— Extracted text —
----
Tory leadership candidates: The opium user, the buffoon and more

The Conservative party has had its first vote on a future leader. Six candidates remain

A combination of file pictures  shows the 10 declared contenders in the Conservative Party leadership contest. Top row:  Boris Johson, Michael Gove, Jeremy Hunt, Dominic Raab, Sajid Javid. Bottom row:  Matt Hancock, Mark Harper, Esther McVey, Rory Stewart,  Andrea Leadsom.  Photograph: STF/AFP/Getty Images

A combination of file pictures shows the 10 declared contenders in the Conservative Party leadership contest. Top row: Boris Johson, Michael Gove, Jeremy Hunt, Dominic Raab, Sajid Javid. Bottom row: Matt Hancock, Mark Harper, Esther McVey, Rory Stewart, Andrea Leadsom. Photograph: STF/AFP/Getty Images

 

Next door in Britain there’s a fevered contest under way for leadership of the Tory Party and thus Britain. The right-wing Tory Party once presented itself as the pragmatic party of business. Now it’s a radical separatist sect populated by clownish demagogues.

Whoever wins this contest has to appeal to the 120,000 older little Englanders with Tory party membership who wistfully recall the days of village fetes and bowling on the green and tea with vicar and asbestos in the walls and child labour in the chimneys and unrest in the colonies and the gold standard and TB.

And here are the 10 people who promised to make them happy. Thursday’s vote saw three of them eliminated. On Friday, a fourth pulled out.

Environment Secretary Michael Gove

Watch him here

A haunted-ventriloquist’s dummy who betrayed and renounced Boris Johnson in the last leadership contest, Gove is here to remind us how wonderful Brexit will be with his treacherous wooden hand on the tiller. He was a journalist once, which means, of course, that he is very talented.

In his campaign video, cameras zoom around his pouting Pob-like lips as he speaks slowly about wanting everyone to be “author of their life story” although, typical Tory, he doesn’t go into details on the royalty split.
----
— Exercise 1 —
In the article on the Tory leadership candidates, shorten the paragraph beginning "Whoever wins this contest" to a single sentence that keeps its main facts.
— Exercise 2 —
Say whether each statement agrees with the article on the Tory leadership candidates. Answer yes or no, and quote the words from the article that decide it.
(a) Three candidates were eliminated in Thursday's vote.
(b) Michael Gove backed Boris Johnson throughout the last leadership contest.
(c) The Tory Party has about 200,000 members.
— Exercise 3 —
Continue the article on the Tory leadership candidates, starting after its final sentence.
----
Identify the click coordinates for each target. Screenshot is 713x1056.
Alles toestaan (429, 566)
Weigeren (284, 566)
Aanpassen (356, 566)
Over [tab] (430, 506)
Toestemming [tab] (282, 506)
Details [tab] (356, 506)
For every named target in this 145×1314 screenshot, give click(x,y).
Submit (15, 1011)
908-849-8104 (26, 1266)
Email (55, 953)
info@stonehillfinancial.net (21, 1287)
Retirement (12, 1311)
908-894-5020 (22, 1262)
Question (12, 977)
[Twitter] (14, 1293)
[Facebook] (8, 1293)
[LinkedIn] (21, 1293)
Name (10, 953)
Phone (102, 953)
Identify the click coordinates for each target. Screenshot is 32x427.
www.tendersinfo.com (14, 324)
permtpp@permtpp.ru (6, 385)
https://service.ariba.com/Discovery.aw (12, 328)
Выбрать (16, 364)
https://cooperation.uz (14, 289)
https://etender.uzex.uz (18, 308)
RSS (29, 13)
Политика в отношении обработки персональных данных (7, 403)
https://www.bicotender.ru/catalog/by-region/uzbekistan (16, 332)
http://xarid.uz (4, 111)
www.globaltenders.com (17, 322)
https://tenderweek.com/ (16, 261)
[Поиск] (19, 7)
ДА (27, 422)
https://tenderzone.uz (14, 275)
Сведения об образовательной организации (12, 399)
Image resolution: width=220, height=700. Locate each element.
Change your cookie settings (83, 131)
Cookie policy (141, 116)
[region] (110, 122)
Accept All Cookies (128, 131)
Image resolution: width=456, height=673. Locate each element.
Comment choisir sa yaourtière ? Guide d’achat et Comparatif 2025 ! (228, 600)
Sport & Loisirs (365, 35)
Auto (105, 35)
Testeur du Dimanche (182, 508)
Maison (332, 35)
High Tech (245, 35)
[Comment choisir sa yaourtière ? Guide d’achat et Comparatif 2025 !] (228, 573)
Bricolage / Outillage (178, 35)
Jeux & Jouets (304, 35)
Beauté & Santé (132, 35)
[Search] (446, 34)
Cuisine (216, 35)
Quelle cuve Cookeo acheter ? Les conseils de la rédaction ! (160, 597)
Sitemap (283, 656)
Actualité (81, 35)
----
— Expected answer 1 —
The next Tory leader must win over the party's 120,000 older members, who fondly remember village fetes, bowling on the green, tea with the vicar, asbestos in the walls, child labor in the chimneys, unrest in the colonies, the gold standard and TB.

— Expected answer 2 —
(a) Yes: "Thursday’s vote saw three of them eliminated."
(b) No: "betrayed and renounced Boris Johnson in the last leadership contest"
(c) No: "the 120,000 older little Englanders with Tory party membership"

— Expected answer 3 —
There are also pictures of Britain to remind us where he lives, and pictures of Jeremy Corbyn to remind Tories of what they fear, and some footage of a man holding his little son’s hand to remind us that that though Gove is not of our flesh he understands human emotions and aspires to be one of us. Well, at least until Geppetto tracks him down and drags him back to his workshop. If I was on his campaign team I’d try the slogan “a velvet Gove cast in iron.”

Former leader of the house Andrea Leadsom (eliminated)

A serial leadership candidate and one of the Leave-campaign generals who fronted the Brexit attack on the nation’s economy, Leadsom has in the past said that Brexit sceptics are unpatriotic, has exaggerated her financial industry background and has claimed that those without children have no stake in the future.

The latter breaks down as an argument when you look at all the parents who are doing their best to turn their children’s futures into dystopian hellscapes. Ah, feck it I’m a newspaper journalist and I need to be even-handed. One woman’s dystopian hellscape is another’s free-trade Utopia, after all.

International Development Secretary Rory Stewart

Rory Stewart is an elderly child and former opium user and the breakout star of this election cycle. He recently posted a video on Twitter in which, despite it clearly being on a tripod, he pretended to be holding his camera selfie-style.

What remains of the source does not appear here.